* _TASK GOAL_: In the data below, find every line with the word "computer" and copy it.
-------- THE DATA
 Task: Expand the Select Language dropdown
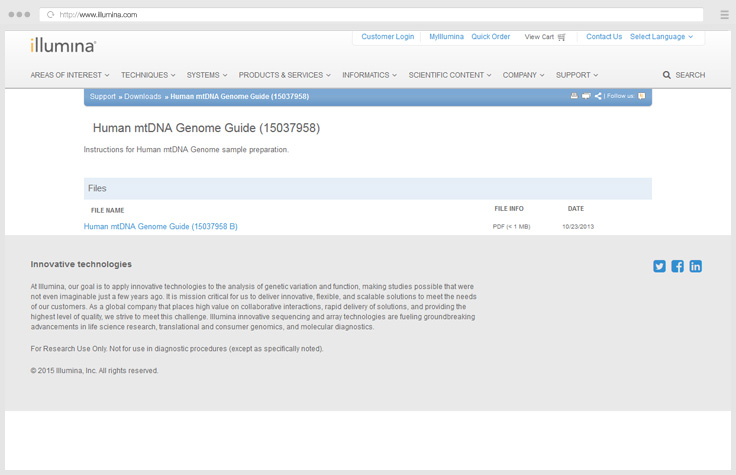[x=661, y=37]
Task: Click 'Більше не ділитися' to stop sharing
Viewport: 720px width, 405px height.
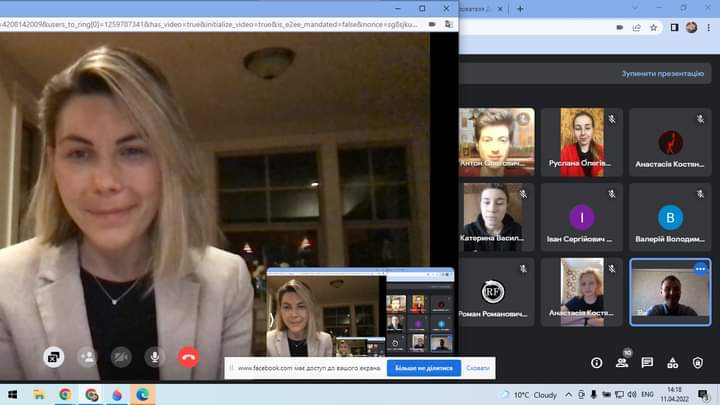Action: point(423,368)
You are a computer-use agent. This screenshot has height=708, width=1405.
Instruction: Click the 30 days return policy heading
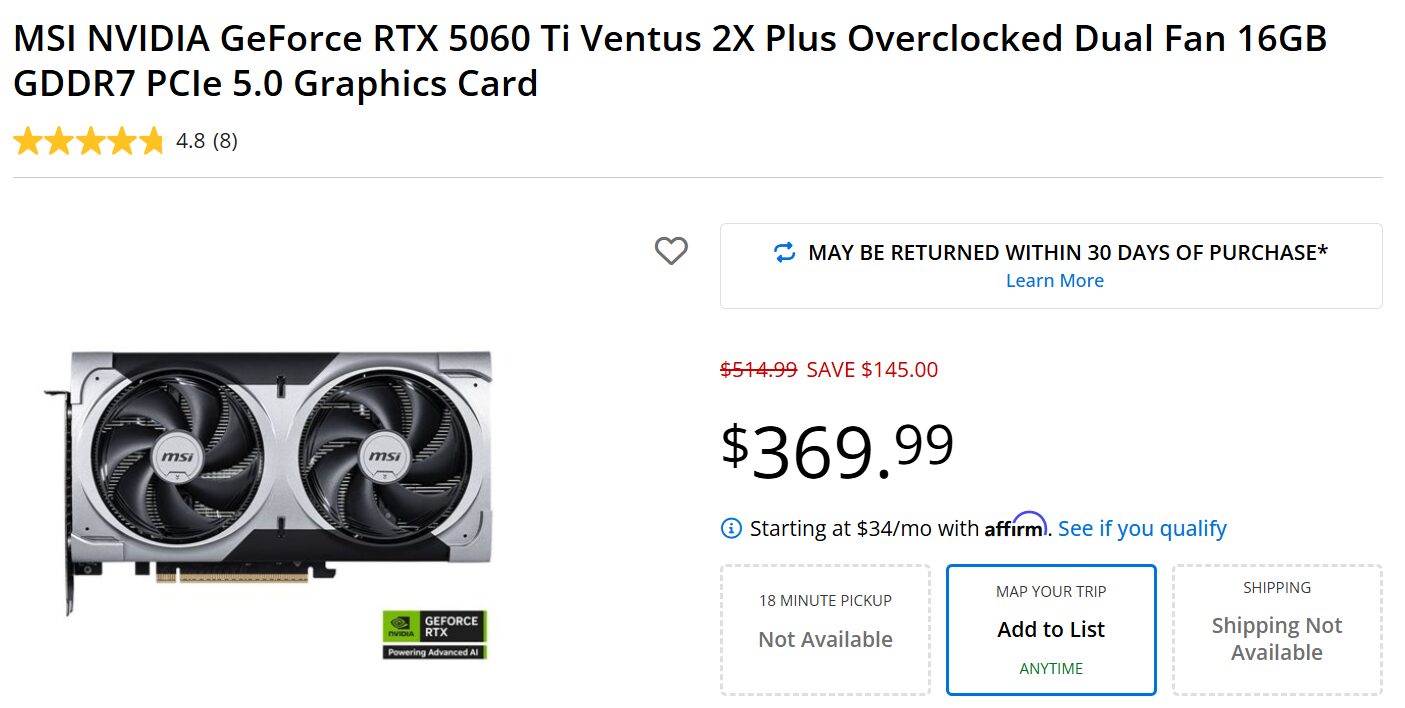(x=1067, y=253)
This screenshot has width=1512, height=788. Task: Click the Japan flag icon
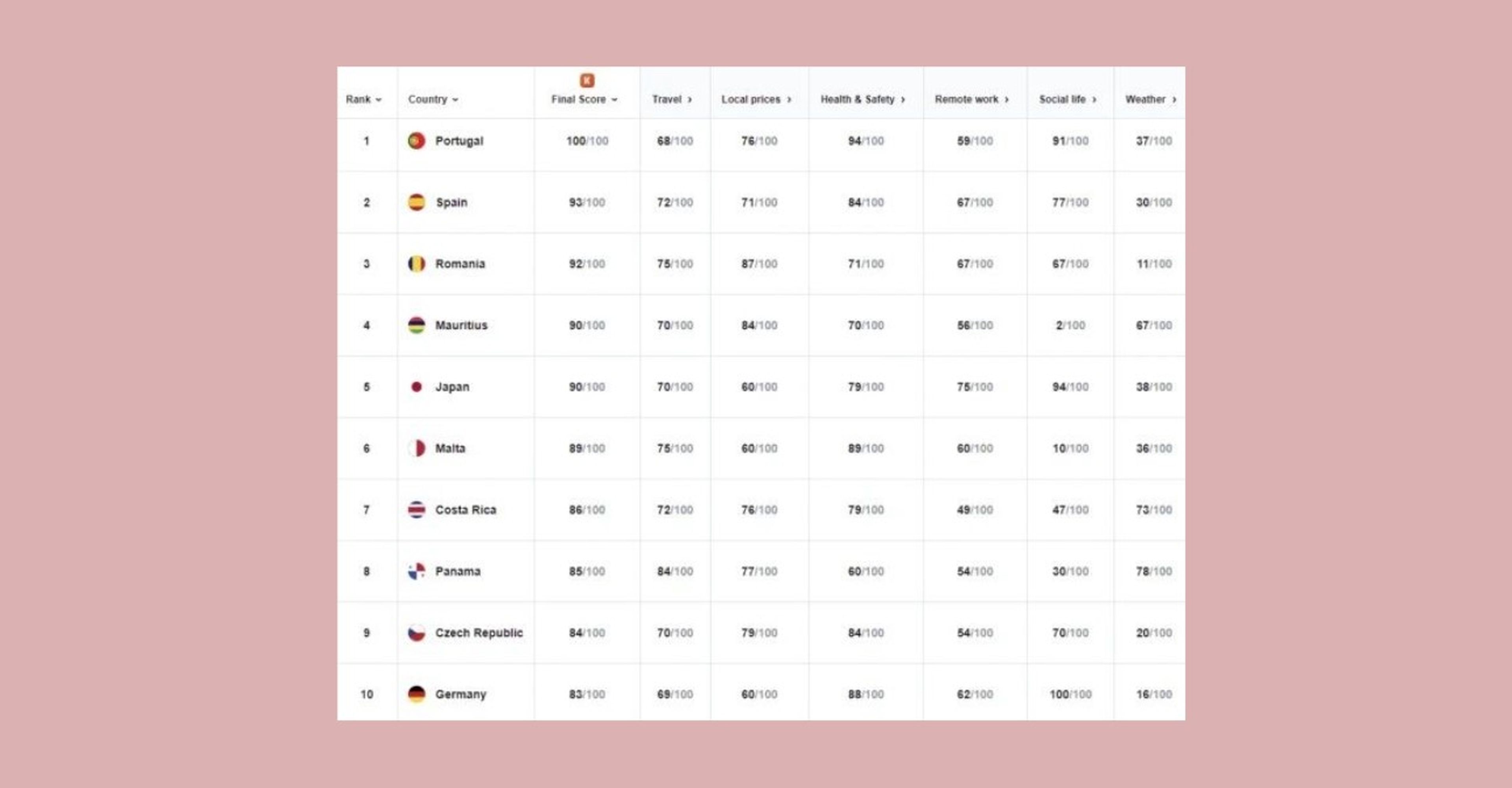(x=416, y=387)
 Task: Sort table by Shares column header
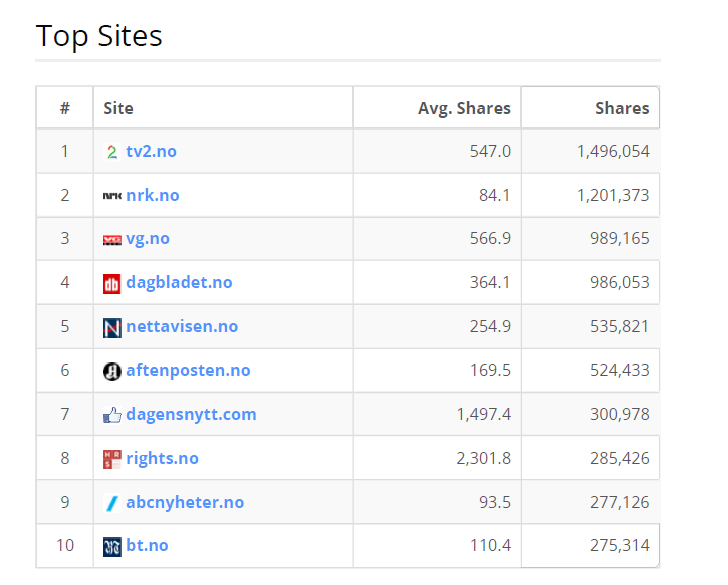pos(621,108)
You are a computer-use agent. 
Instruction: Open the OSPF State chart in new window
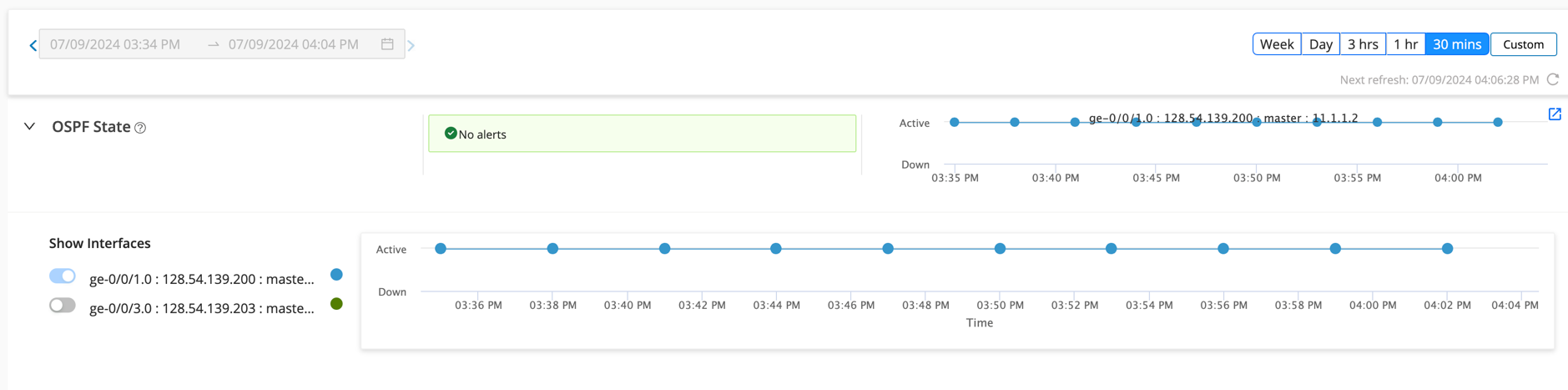pos(1555,114)
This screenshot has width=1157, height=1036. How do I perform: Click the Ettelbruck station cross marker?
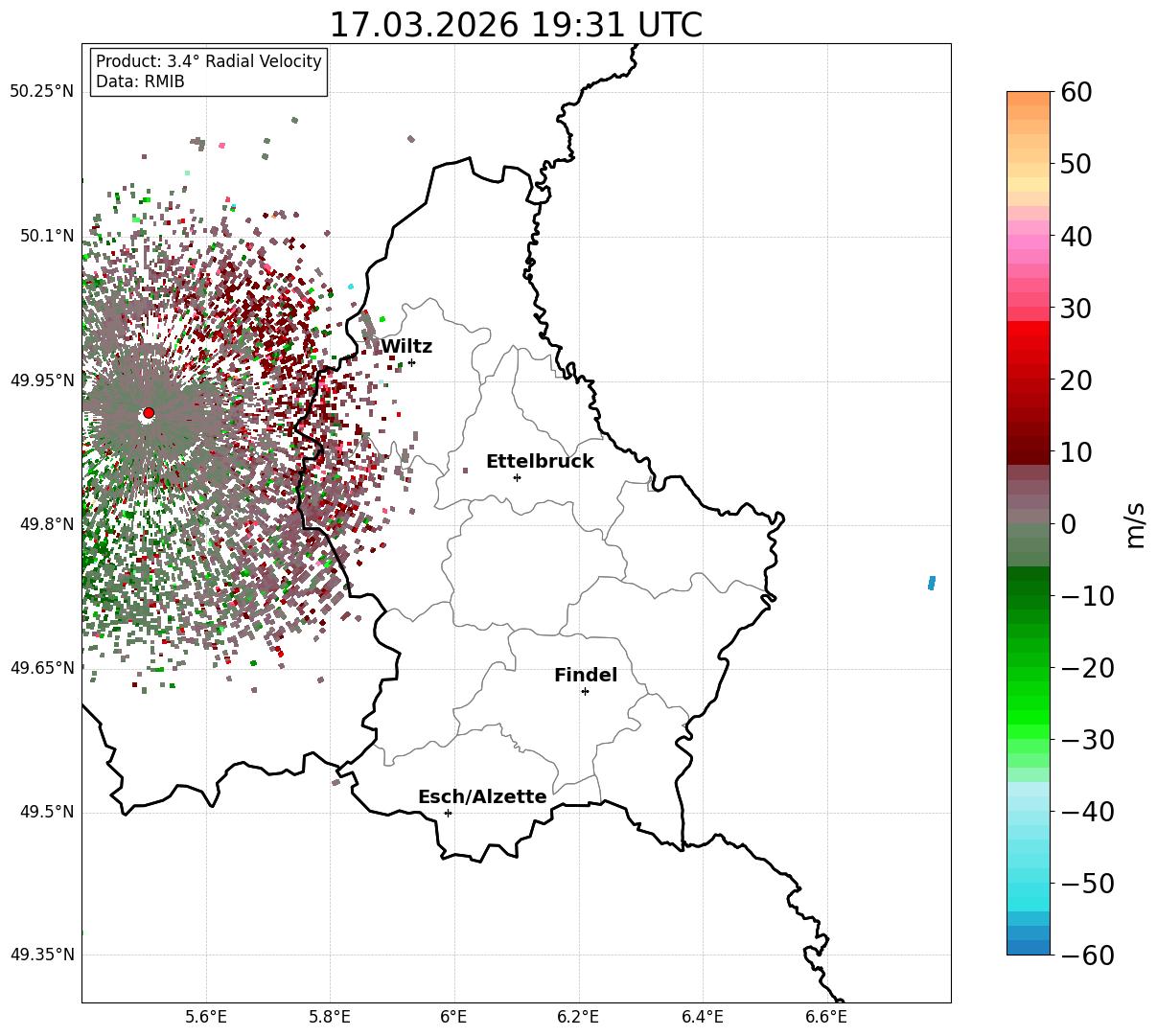517,477
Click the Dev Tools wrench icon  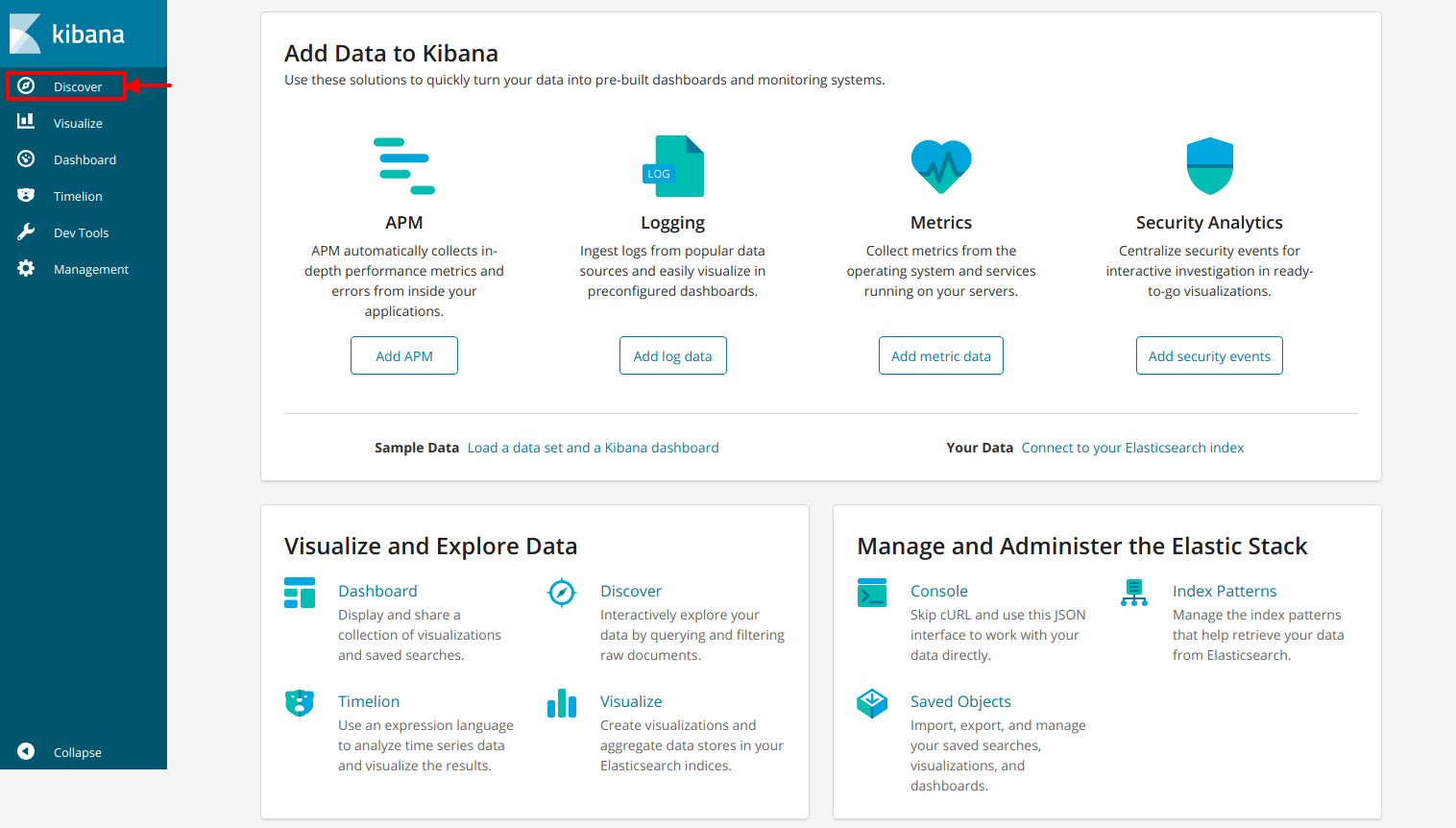tap(26, 231)
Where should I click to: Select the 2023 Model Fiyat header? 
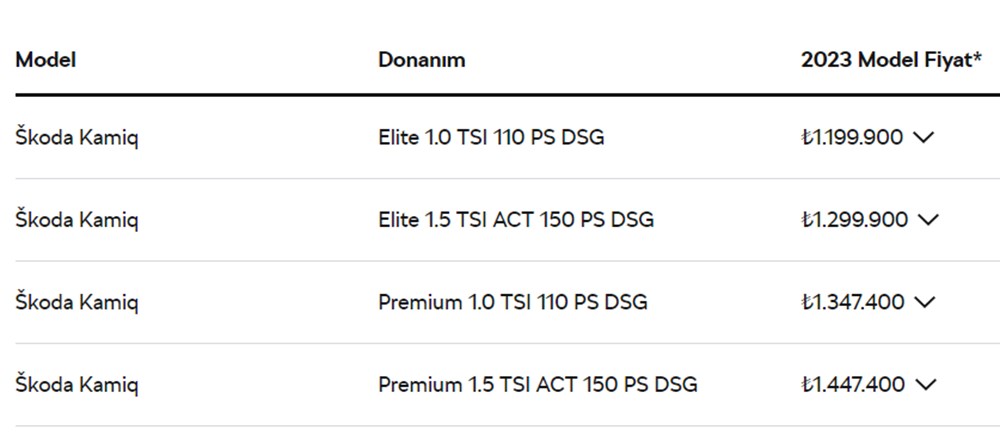pos(887,60)
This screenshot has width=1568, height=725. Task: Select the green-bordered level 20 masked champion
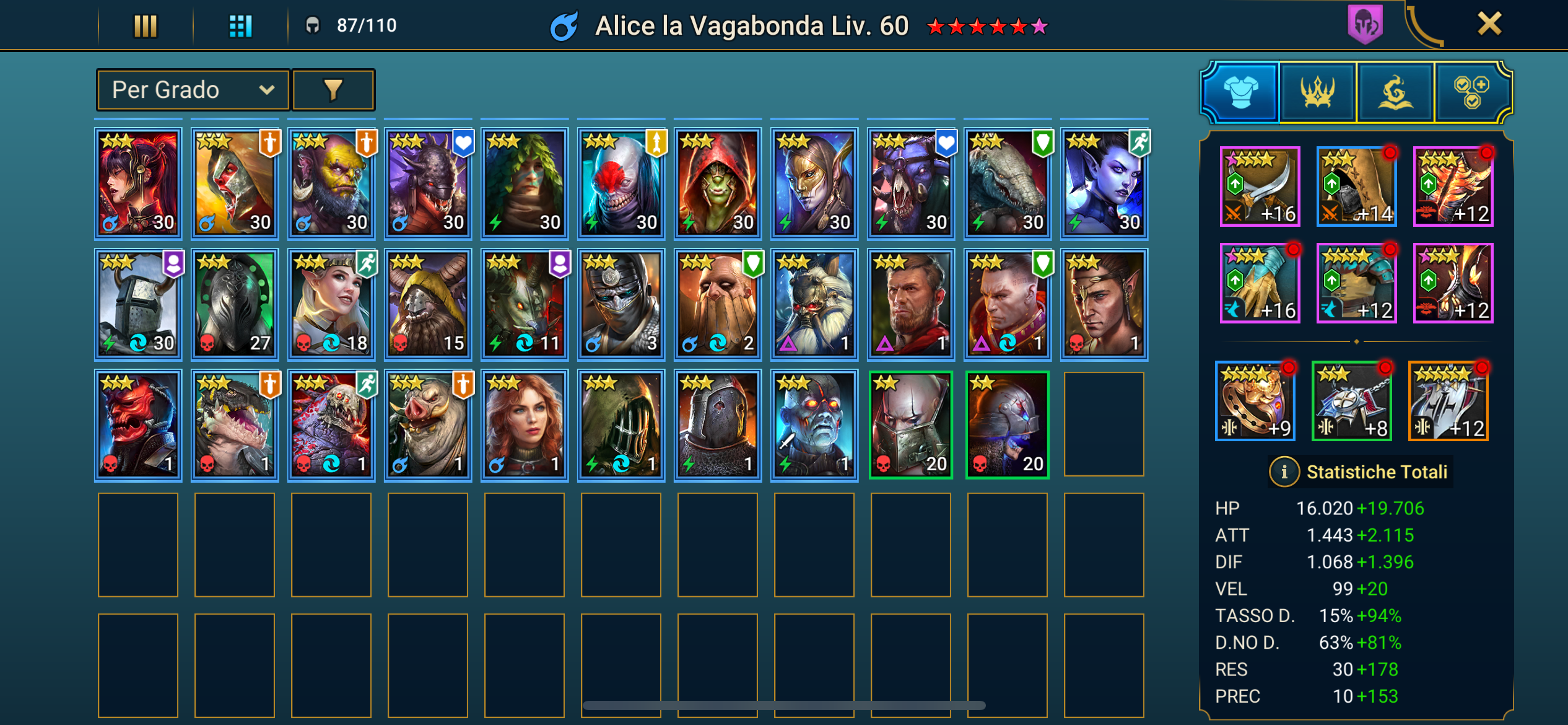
----------------
* _TASK RESPONSE_:
You are a computer-use agent. This screenshot has height=708, width=1405.
You are a computer-use agent. 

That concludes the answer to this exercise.